[Gestellte Aufgabe]
Schreibe aus dem Text über August unten wortgetreu den Teil ab, der mit den Worten „Dort konnte August“ anfängt und mit „Ehe zu überreden.“ schließt.

[Gezeigter Textauszug]
• • •
Augusts vielleicht glücklichste Zeit war das Studentenleben in Heidelberg. Der Vater ermöglichte ihm alles, aber er kontrollierte beinahe jeden Schritt. Doch Heidelberg war weit weg von Weimar, und August genoss seine Freiheit. Nach drei Semestern setzte er in Jena das Studium fort.
Dort konnte August auf wissenschaftlichem Niveau seiner Leidenschaft für die Mineralogie frönen und sich in Weimar auf den Staatsdienst bei Hofe vorbereiten, an dem er nach dem Studium die Karriereleiter als Verwaltungsfachmann hochstieg. Schließlich bemühte er sich darum, die verarmte Ottilie von Pogwisch aus dem alten preußischen Adelsgeschlecht Henckel von Donnersmarck zur Ehe zu überreden.
• • •
[Datenzeilen]
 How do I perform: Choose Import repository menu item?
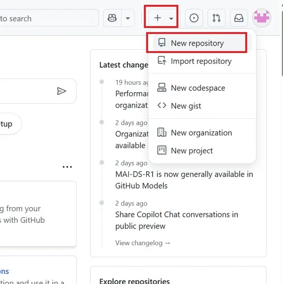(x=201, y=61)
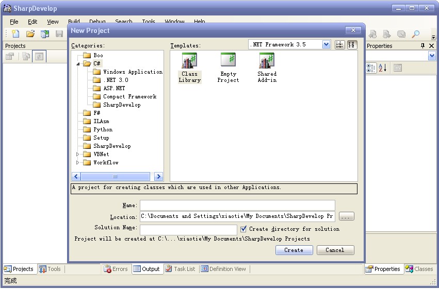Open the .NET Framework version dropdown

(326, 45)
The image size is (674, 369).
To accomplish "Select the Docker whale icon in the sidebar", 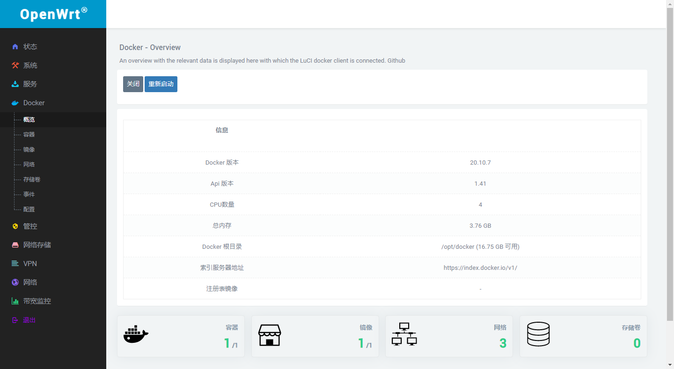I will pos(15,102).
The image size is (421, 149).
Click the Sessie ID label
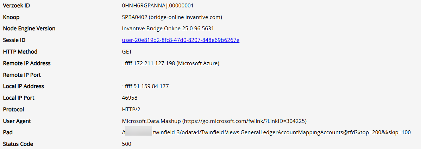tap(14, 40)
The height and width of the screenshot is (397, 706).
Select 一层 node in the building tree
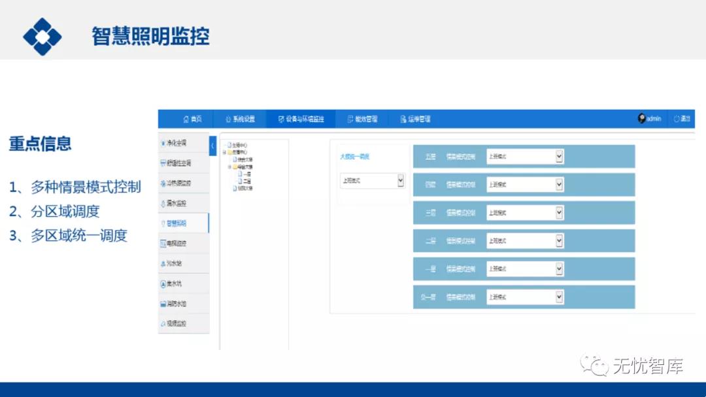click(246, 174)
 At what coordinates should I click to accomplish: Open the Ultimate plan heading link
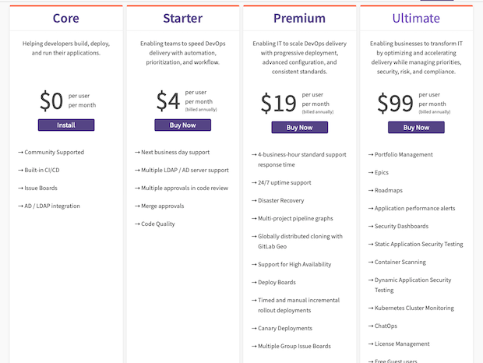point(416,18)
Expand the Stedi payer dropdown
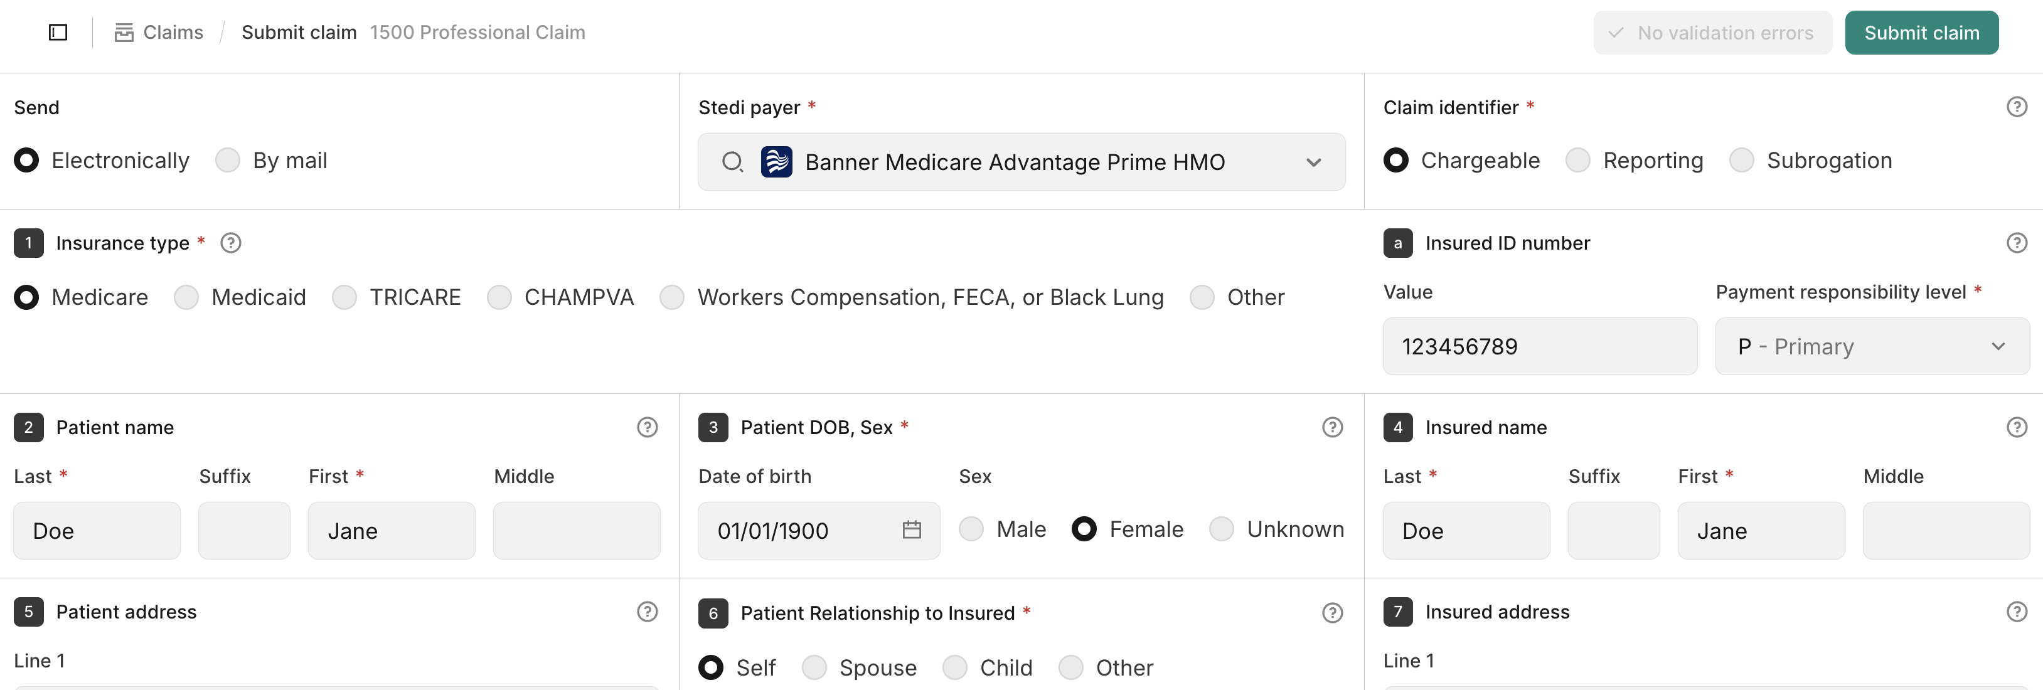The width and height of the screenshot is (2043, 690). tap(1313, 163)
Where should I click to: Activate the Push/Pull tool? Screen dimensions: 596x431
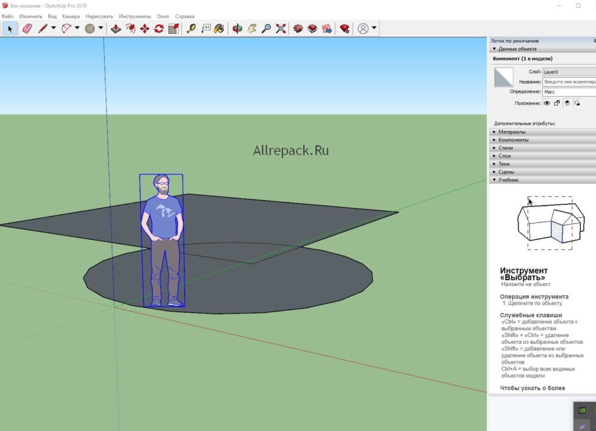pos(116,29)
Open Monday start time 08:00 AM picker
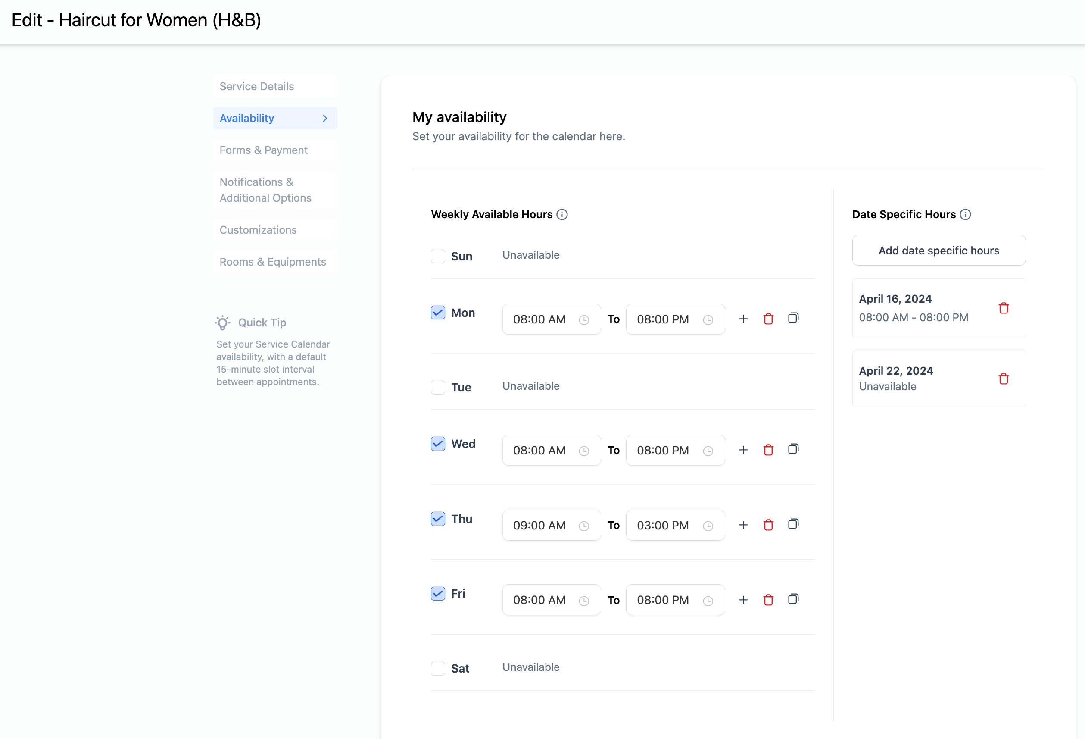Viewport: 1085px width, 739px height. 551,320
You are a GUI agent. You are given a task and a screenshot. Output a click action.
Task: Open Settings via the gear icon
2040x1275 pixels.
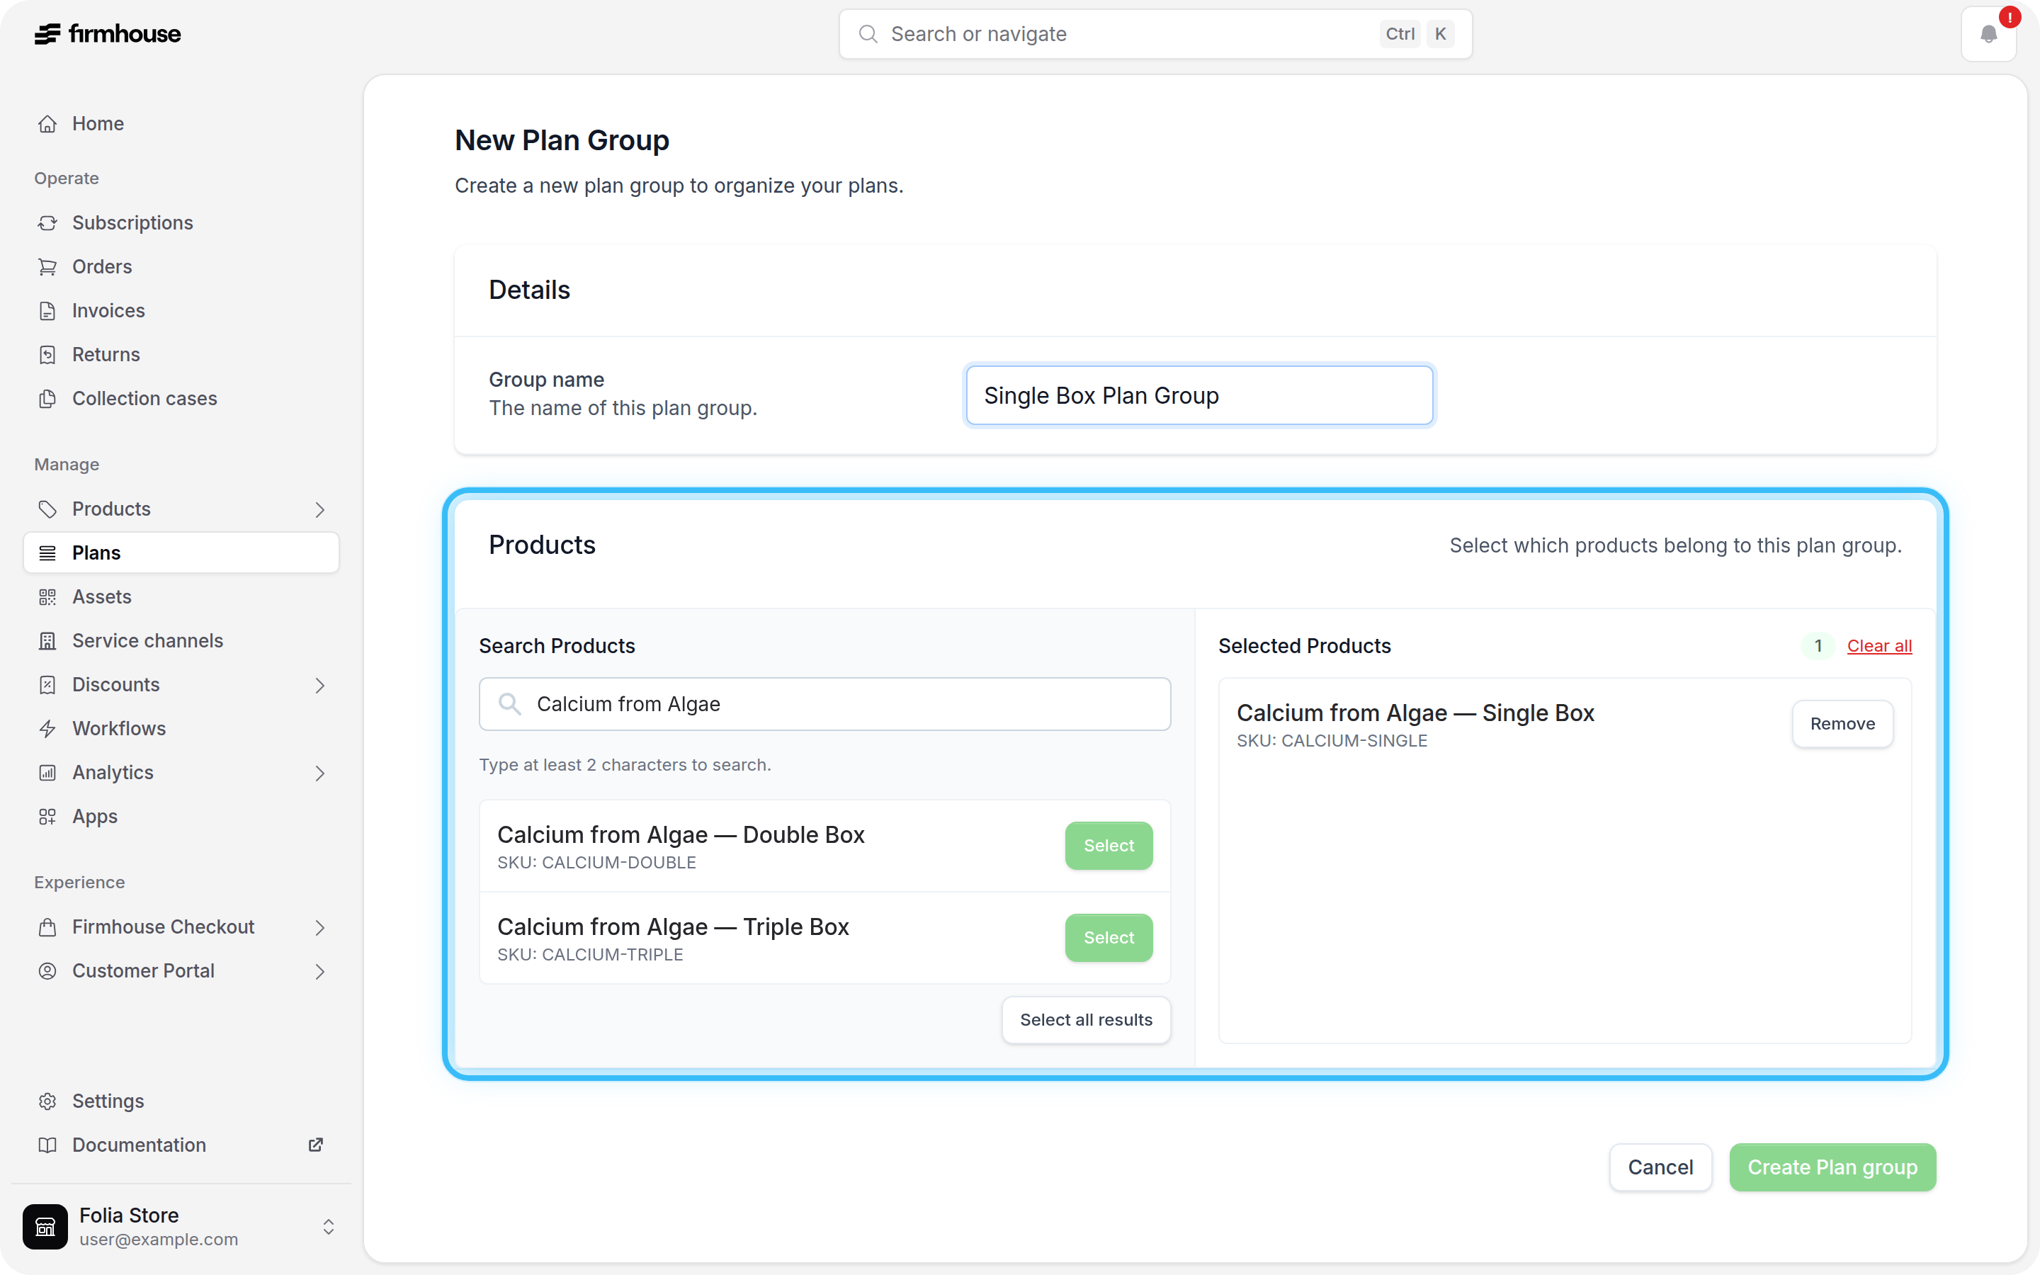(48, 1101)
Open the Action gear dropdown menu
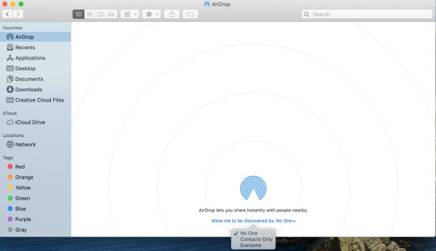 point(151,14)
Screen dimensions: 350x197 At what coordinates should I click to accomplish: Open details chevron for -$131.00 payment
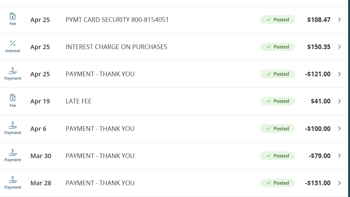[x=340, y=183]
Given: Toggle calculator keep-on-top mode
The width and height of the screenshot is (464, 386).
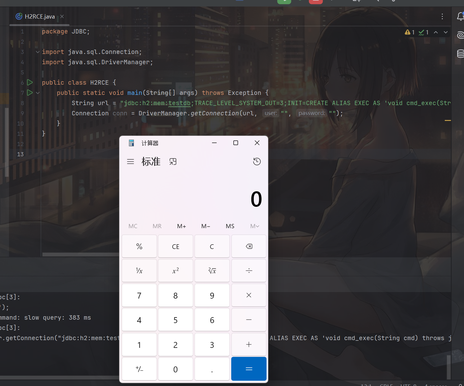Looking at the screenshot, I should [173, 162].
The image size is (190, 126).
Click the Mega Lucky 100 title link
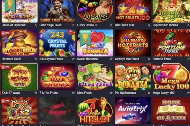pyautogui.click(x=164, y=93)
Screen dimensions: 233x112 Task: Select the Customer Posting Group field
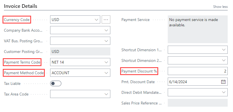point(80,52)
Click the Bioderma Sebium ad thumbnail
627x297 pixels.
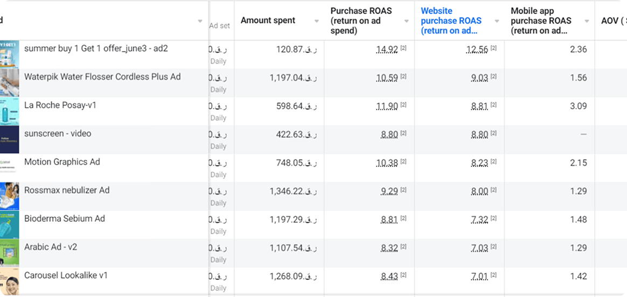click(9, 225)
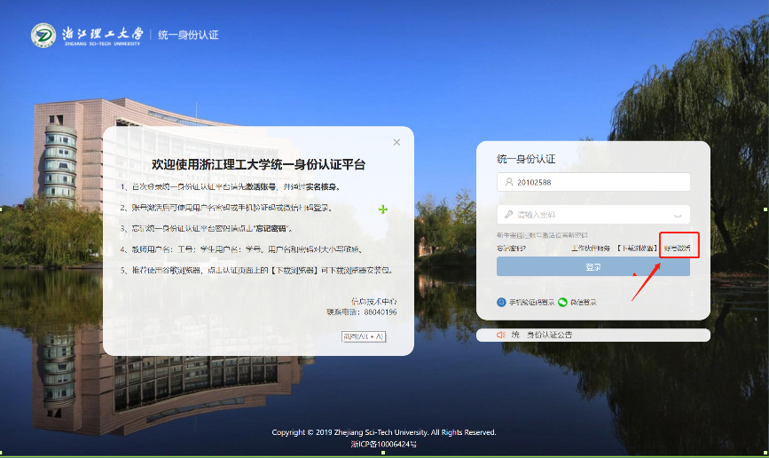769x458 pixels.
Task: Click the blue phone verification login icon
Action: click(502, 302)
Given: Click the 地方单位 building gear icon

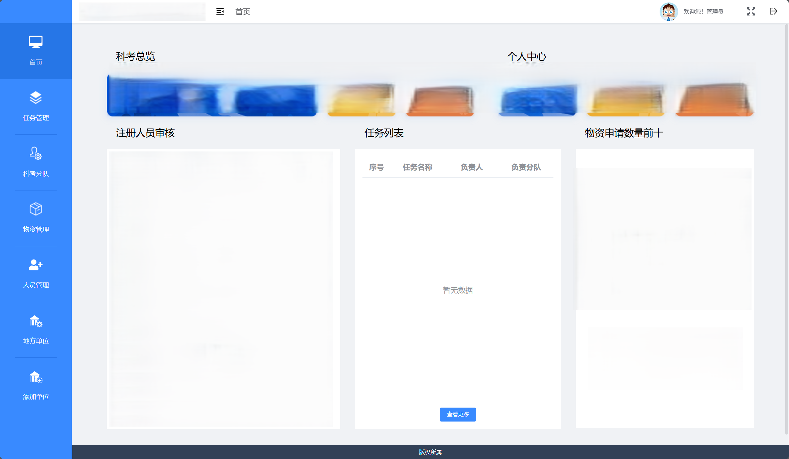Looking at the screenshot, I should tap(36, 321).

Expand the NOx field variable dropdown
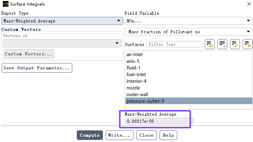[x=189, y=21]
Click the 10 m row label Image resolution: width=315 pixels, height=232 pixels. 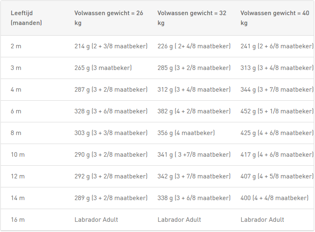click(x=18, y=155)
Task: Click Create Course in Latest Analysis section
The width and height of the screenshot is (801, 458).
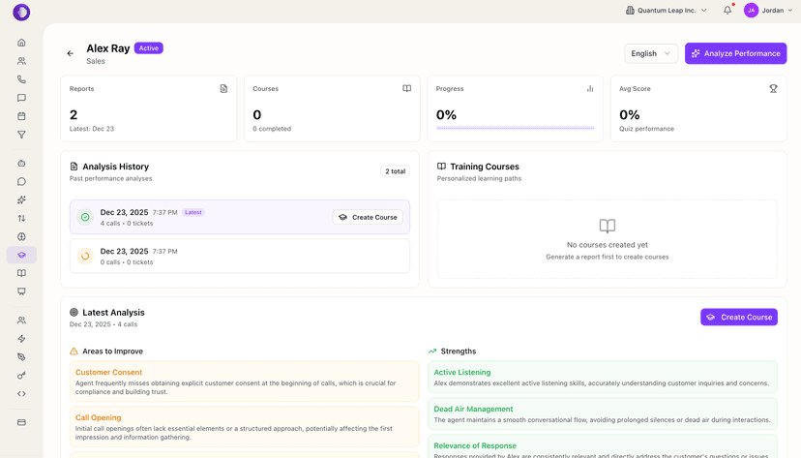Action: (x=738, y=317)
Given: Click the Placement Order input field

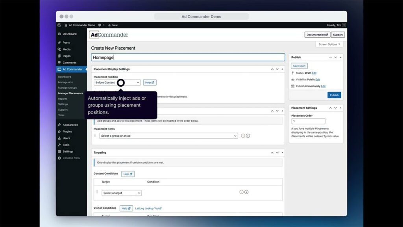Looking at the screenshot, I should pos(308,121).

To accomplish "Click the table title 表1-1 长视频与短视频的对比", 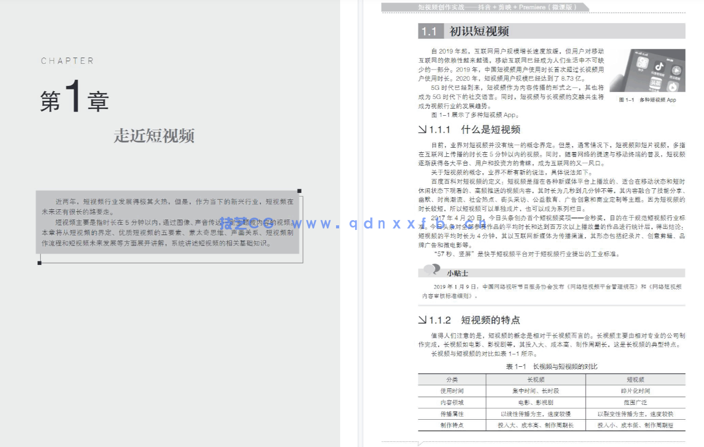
• • •
[Lösung der Aufgabe]
Dort konnte August auf wissenschaftlichem Niveau seiner Leidenschaft für die Mineralogie frönen und sich in Weimar auf den Staatsdienst bei Hofe vorbereiten, an dem er nach dem Studium die Karriereleiter als Verwaltungsfachmann hochstieg. Schließlich bemühte er sich darum, die verarmte Ottilie von Pogwisch aus dem alten preußischen Adelsgeschlecht Henckel von Donnersmarck zur Ehe zu überreden.